--- START ---
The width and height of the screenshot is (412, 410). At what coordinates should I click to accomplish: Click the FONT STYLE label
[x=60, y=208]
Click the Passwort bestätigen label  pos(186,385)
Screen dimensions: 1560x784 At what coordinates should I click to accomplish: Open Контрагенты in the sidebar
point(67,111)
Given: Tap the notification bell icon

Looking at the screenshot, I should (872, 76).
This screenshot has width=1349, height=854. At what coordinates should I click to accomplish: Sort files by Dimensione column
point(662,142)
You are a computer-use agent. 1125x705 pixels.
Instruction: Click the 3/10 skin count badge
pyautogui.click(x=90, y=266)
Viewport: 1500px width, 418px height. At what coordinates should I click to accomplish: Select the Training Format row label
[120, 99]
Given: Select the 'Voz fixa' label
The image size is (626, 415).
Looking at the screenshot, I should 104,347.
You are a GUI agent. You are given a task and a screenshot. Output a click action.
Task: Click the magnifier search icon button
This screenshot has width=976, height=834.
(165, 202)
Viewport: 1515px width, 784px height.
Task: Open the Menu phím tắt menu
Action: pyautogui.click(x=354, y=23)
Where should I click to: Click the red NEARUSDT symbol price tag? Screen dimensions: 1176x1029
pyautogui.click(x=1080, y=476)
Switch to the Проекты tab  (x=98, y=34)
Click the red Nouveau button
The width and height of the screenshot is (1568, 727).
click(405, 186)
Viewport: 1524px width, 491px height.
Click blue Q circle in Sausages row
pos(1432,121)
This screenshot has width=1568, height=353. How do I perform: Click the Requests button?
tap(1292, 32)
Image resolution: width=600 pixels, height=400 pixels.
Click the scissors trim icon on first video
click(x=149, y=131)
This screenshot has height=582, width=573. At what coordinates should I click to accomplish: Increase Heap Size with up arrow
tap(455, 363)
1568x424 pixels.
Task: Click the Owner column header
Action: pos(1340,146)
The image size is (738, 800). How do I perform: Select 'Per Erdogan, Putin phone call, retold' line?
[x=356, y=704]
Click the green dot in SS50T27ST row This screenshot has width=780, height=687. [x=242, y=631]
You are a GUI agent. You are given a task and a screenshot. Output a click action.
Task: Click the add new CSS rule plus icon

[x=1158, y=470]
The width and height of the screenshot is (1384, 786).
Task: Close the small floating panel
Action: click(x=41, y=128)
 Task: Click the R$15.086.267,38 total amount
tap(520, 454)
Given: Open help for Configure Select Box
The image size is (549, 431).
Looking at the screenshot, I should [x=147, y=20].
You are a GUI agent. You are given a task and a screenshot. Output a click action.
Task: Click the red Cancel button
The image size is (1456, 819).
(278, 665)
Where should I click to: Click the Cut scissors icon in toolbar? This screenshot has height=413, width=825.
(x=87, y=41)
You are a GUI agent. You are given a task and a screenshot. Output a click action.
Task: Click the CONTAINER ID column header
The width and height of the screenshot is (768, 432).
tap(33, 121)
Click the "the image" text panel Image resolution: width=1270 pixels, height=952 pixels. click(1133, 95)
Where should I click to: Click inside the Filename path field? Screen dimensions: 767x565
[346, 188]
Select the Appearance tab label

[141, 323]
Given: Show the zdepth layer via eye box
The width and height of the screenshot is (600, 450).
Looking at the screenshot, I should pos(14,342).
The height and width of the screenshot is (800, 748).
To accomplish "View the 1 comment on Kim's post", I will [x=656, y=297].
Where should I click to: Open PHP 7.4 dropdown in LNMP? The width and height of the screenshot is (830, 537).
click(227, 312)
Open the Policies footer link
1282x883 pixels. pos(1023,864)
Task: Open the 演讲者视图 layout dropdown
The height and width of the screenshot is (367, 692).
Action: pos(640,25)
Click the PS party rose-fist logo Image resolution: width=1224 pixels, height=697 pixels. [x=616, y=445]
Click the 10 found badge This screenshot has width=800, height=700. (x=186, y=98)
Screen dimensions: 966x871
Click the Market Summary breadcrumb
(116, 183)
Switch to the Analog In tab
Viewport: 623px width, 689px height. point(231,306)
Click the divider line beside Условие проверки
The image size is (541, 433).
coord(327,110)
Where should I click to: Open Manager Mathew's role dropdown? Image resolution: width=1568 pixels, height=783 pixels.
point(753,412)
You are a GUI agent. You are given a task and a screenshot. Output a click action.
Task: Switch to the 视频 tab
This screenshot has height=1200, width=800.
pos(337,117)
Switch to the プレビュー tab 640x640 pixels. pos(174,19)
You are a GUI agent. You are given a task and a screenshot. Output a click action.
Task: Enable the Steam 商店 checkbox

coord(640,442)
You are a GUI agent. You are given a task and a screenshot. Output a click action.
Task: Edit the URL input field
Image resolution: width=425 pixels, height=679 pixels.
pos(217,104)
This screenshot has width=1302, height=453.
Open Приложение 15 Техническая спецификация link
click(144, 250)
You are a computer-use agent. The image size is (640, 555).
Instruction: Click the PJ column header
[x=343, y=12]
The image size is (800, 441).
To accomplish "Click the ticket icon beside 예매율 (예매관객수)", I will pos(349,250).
--- END ---
**ASSIGNED TASK**
Restate the material exactly, from its opening line to its closing one.

**EXERCISE SOLUTION**
The width and height of the screenshot is (412, 410). At what coordinates should I click to accomplish: Click the FONT STYLE label
[x=60, y=208]
Click the Passwort bestätigen label  pos(186,385)
Screen dimensions: 1560x784 At what coordinates should I click to accomplish: Open Контрагенты in the sidebar
point(67,111)
Given: Tap the notification bell icon

Looking at the screenshot, I should (872, 76).
This screenshot has width=1349, height=854. At what coordinates should I click to accomplish: Sort files by Dimensione column
point(662,142)
You are a computer-use agent. 1125x705 pixels.
Instruction: Click the 3/10 skin count badge
pyautogui.click(x=90, y=266)
Viewport: 1500px width, 418px height. At what coordinates should I click to accomplish: Select the Training Format row label
[120, 99]
Given: Select the 'Voz fixa' label
The image size is (626, 415).
Looking at the screenshot, I should 104,347.
You are a GUI agent. You are given a task and a screenshot. Output a click action.
Task: Click the magnifier search icon button
This screenshot has width=976, height=834.
(165, 202)
Viewport: 1515px width, 784px height.
Task: Open the Menu phím tắt menu
Action: pyautogui.click(x=354, y=23)
Where should I click to: Click the red NEARUSDT symbol price tag? Screen dimensions: 1176x1029
pyautogui.click(x=1080, y=476)
Switch to the Проекты tab  (x=98, y=34)
Click the red Nouveau button
The width and height of the screenshot is (1568, 727).
click(405, 186)
Viewport: 1524px width, 491px height.
Click blue Q circle in Sausages row
pos(1432,121)
This screenshot has width=1568, height=353. How do I perform: Click the Requests button?
tap(1292, 32)
Image resolution: width=600 pixels, height=400 pixels.
Click the scissors trim icon on first video
click(x=149, y=131)
This screenshot has height=582, width=573. At what coordinates should I click to accomplish: Increase Heap Size with up arrow
tap(455, 363)
1568x424 pixels.
Task: Click the Owner column header
Action: pos(1340,146)
The image size is (738, 800). How do I perform: Select 'Per Erdogan, Putin phone call, retold' line?
[x=356, y=704]
Click the green dot in SS50T27ST row This screenshot has width=780, height=687. [x=242, y=631]
You are a GUI agent. You are given a task and a screenshot. Output a click action.
Task: Click the add new CSS rule plus icon

[x=1158, y=470]
The width and height of the screenshot is (1384, 786).
Task: Close the small floating panel
Action: click(x=41, y=128)
 Task: Click the R$15.086.267,38 total amount
tap(520, 454)
Given: Open help for Configure Select Box
The image size is (549, 431).
Looking at the screenshot, I should [x=147, y=20].
You are a GUI agent. You are given a task and a screenshot. Output a click action.
Task: Click the red Cancel button
The image size is (1456, 819).
(278, 665)
Where should I click to: Click the Cut scissors icon in toolbar? This screenshot has height=413, width=825.
(x=87, y=41)
You are a GUI agent. You are given a task and a screenshot. Output a click action.
Task: Click the CONTAINER ID column header
The width and height of the screenshot is (768, 432).
tap(33, 121)
Click the "the image" text panel Image resolution: width=1270 pixels, height=952 pixels. click(1133, 95)
Where should I click to: Click inside the Filename path field? Screen dimensions: 767x565
[346, 188]
Select the Appearance tab label

[141, 323]
Given: Show the zdepth layer via eye box
The width and height of the screenshot is (600, 450).
Looking at the screenshot, I should pos(14,342).
The height and width of the screenshot is (800, 748).
To accomplish "View the 1 comment on Kim's post", I will [x=656, y=297].
Where should I click to: Open PHP 7.4 dropdown in LNMP? The width and height of the screenshot is (830, 537).
click(227, 312)
Open the Policies footer link
1282x883 pixels. pos(1023,864)
Task: Open the 演讲者视图 layout dropdown
The height and width of the screenshot is (367, 692).
Action: pos(640,25)
Click the PS party rose-fist logo Image resolution: width=1224 pixels, height=697 pixels. [x=616, y=445]
Click the 10 found badge This screenshot has width=800, height=700. (x=186, y=98)
Screen dimensions: 966x871
Click the Market Summary breadcrumb
(116, 183)
Switch to the Analog In tab
Viewport: 623px width, 689px height. point(231,306)
Click the divider line beside Условие проверки
The image size is (541, 433).
coord(327,110)
Where should I click to: Open Manager Mathew's role dropdown? Image resolution: width=1568 pixels, height=783 pixels.
point(753,412)
You are a GUI agent. You are given a task and a screenshot. Output a click action.
Task: Switch to the 视频 tab
This screenshot has height=1200, width=800.
pos(337,117)
Switch to the プレビュー tab 640x640 pixels. pos(174,19)
You are a GUI agent. You are given a task and a screenshot. Output a click action.
Task: Enable the Steam 商店 checkbox

coord(640,442)
You are a GUI agent. You are given a task and a screenshot. Output a click action.
Task: Edit the URL input field
Image resolution: width=425 pixels, height=679 pixels.
pos(217,104)
This screenshot has width=1302, height=453.
Open Приложение 15 Техническая спецификация link
click(144, 250)
You are a computer-use agent. The image size is (640, 555).
Instruction: Click the PJ column header
[x=343, y=12]
The image size is (800, 441).
To accomplish "Click the ticket icon beside 예매율 (예매관객수)", I will pos(349,250).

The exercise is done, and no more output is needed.